As a consequence the programmer needs to resolve ambiguities manually. He does that by using either

  • explicit renaming
  • local variables
  • object test

Using explicit renaming:

class GENERIC_CLASS [G -> {B rename f as f_b end, C rename f as f_c end}]
 
feature
 
   g: G
 
   example is
      do       
         g.f_b   -- qualified feature call with static type B
         g.f_c   -- qualified feature call with static type C
      end
 
end

The programmer resolves the issue by renaming in the first place.

Using a local variable:

example is
      local
         b: B
      do 
         b := g
         b.f      -- qualified feature call with static type B
      end

The programmer explicitly choses static type B by assigning g to the local variable b.

Using the object test:

example is
      do 
         check {bg: B | g } end
         bg.f  -- qualified feature call with static type B
      end

In this version the static type is chosen due to an object test.

Properties of this solution:

  • Not all feature calls can be applied to a target whose type is a multi-constraint generic.
  • The definition of the static type of every call remains straight forward.

Option

The renaming clause for multi-constraint types could be removed and name clashes could be regarded as ambiguous cases too. The user resolves it as shown above by choosing a static type explicitly over locals and object tests only.

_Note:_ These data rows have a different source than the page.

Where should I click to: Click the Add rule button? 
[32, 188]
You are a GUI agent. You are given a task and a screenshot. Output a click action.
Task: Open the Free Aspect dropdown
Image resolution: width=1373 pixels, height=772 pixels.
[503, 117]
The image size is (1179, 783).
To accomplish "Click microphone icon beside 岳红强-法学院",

Formal generic type parameters in constraints

Introduction

As a special case of a constraint a formal is allowed:

class C [G -> {H, A}, H -> {A, B}]
end

Recursive definitions are allowed too and explicitly mentioned in the standard:

class C [G -> {H, A}, H -> {A, B, G}]
end

Renaming issues

The question is now, how the renaming is handled for formal generic types.

By using the base type:

As previously stated the base type of a multi-constraint formal is defined in section 8.12.23: Base type of a multi-constraint formal generic type and it can be used to define which features are available to the formal.

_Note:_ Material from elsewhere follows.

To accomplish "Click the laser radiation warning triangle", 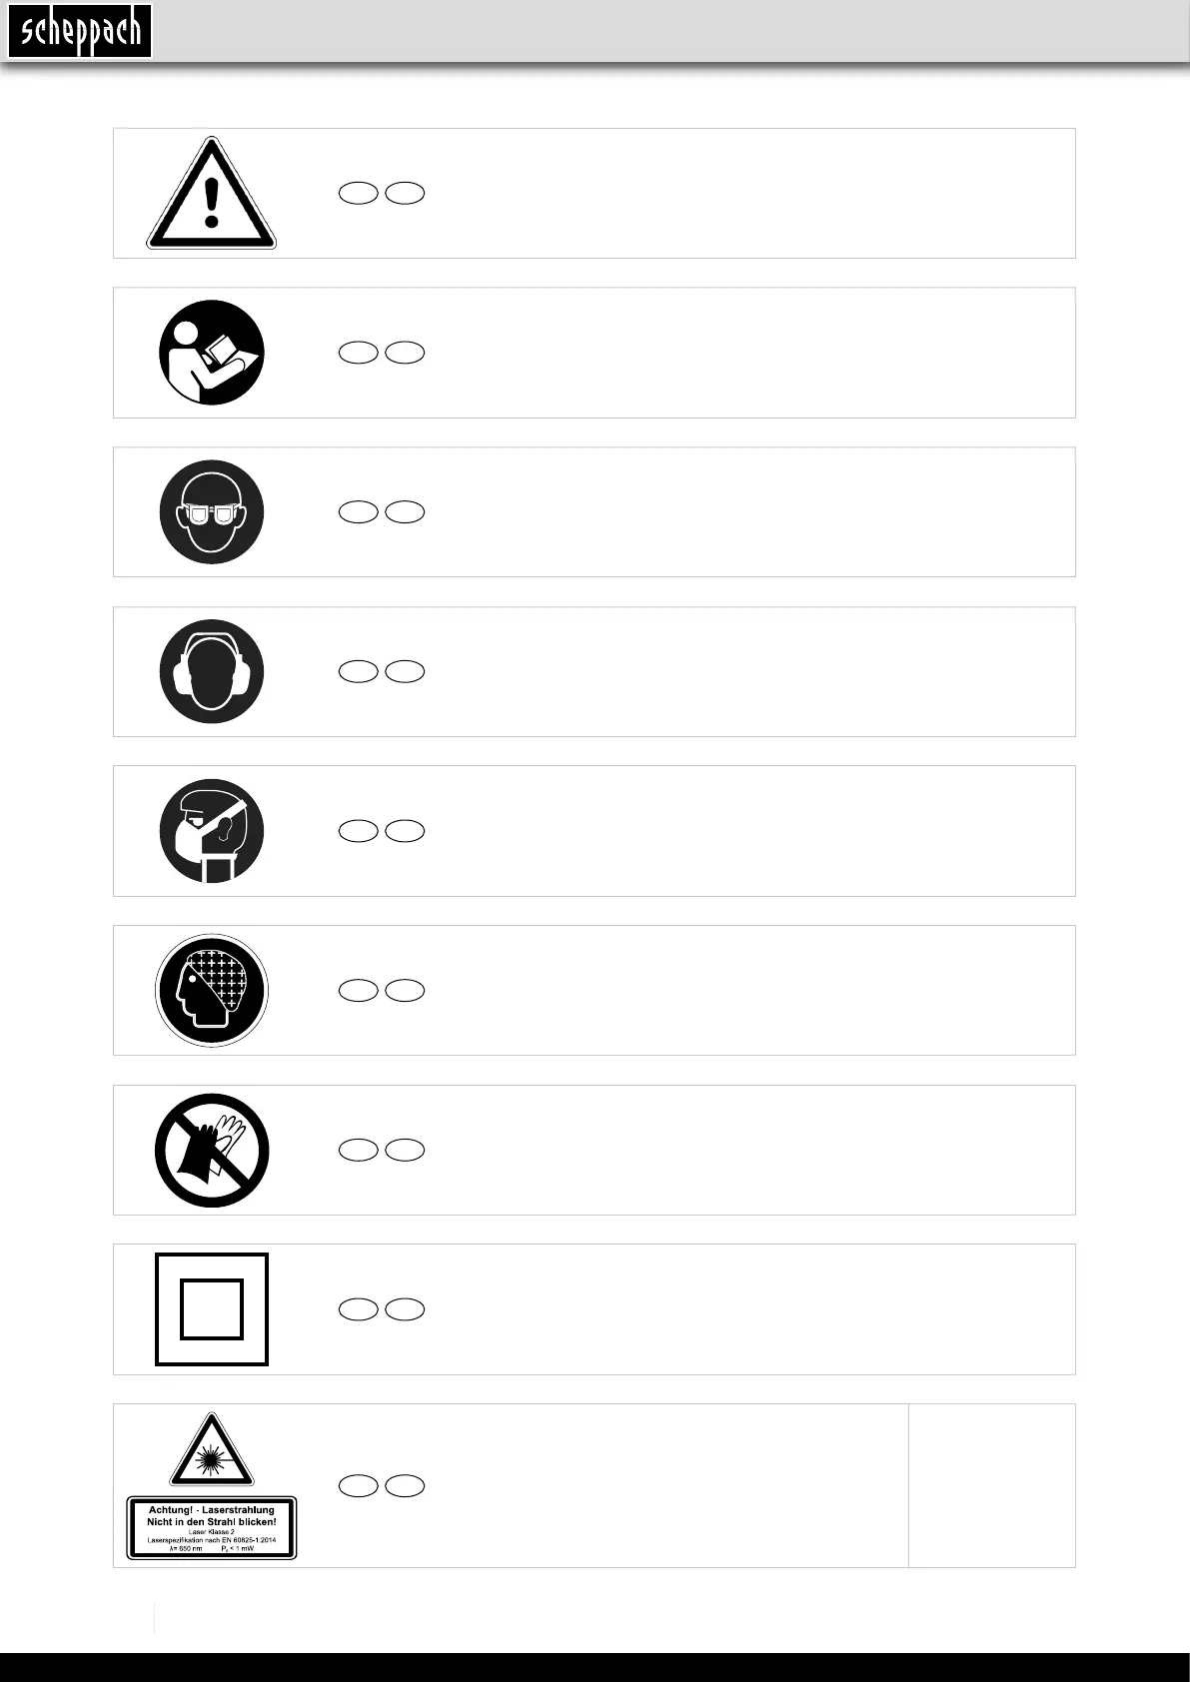I will point(211,1451).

class C [G -> {H rename is_eq_a as is_eq_h_a end,
               A rename is_eq as is_eq_a},
         H -> {A rename is_eq as is_eq_a end,
               B}]
end

This approach however can become more complex if you consider it in the context of a set of formals which include a recursion in their definition:

class C [G -> H rename is_equal as is_equal_of_h end,
         H -> G rename is_equal_of_h as is_equal end]
feature
   f
      local
         l_g: G
         l_h: H
      do
         l_g.is_equal_of_h (l_h)
         l_h.is_equal (l_g)
      end
end

The base types of G and H look according to the definition something like this:

class FICT_BASE_TYPE_OF_G
inherit
   H
      rename is_equal as is_equal_of_h end
end
 
class FICT_BASE_TYPE_OF_H
inherit
   G
      rename is_equal_of_h as is_equal end
end

All the other conflicts (feature name clashes) which occur are resolved through renaming as well according to the definition. This renaming is however not accessible by the developer and omitted in the example.

What is noteworthy for this example is:

  • A formal occurs directly in the inheritance part.
  • There is a cycle in the inheritance hierarchy.

Both of them are not allowed in proper Eiffel code.

By disallowing renaming on formals

This forces the developer to rename each feature he wants to use once properly to it's final name.

class C [G -> {H,
               A rename is_eq as is_eq_g_a},
         H -> {A rename is_eq as is_eq_h_a end,
               B rename is_eq as is_eq_b_a}]
end

Recursion issues

As we've already seen in the section about renaming issues recursive formals can add quite a lot of complexity to the language.

Let's again have a look at this simple example:

class TEST[G -> H, H -> G]
end

A valid generic derivation for this example has the property, that both formals have to be exactly the same type. Otherwise it's impossible to meet the constraints. The conclusion is, that recursion has no practical for the developer. One can however define certain things more general and maybe mathematically more consistent. But as constraints are to a formal, what inheritance is to a class, it seems also consistent to disallow cycles for formals as well. As a cycle in the inheritance hierarchy is indeed invalid.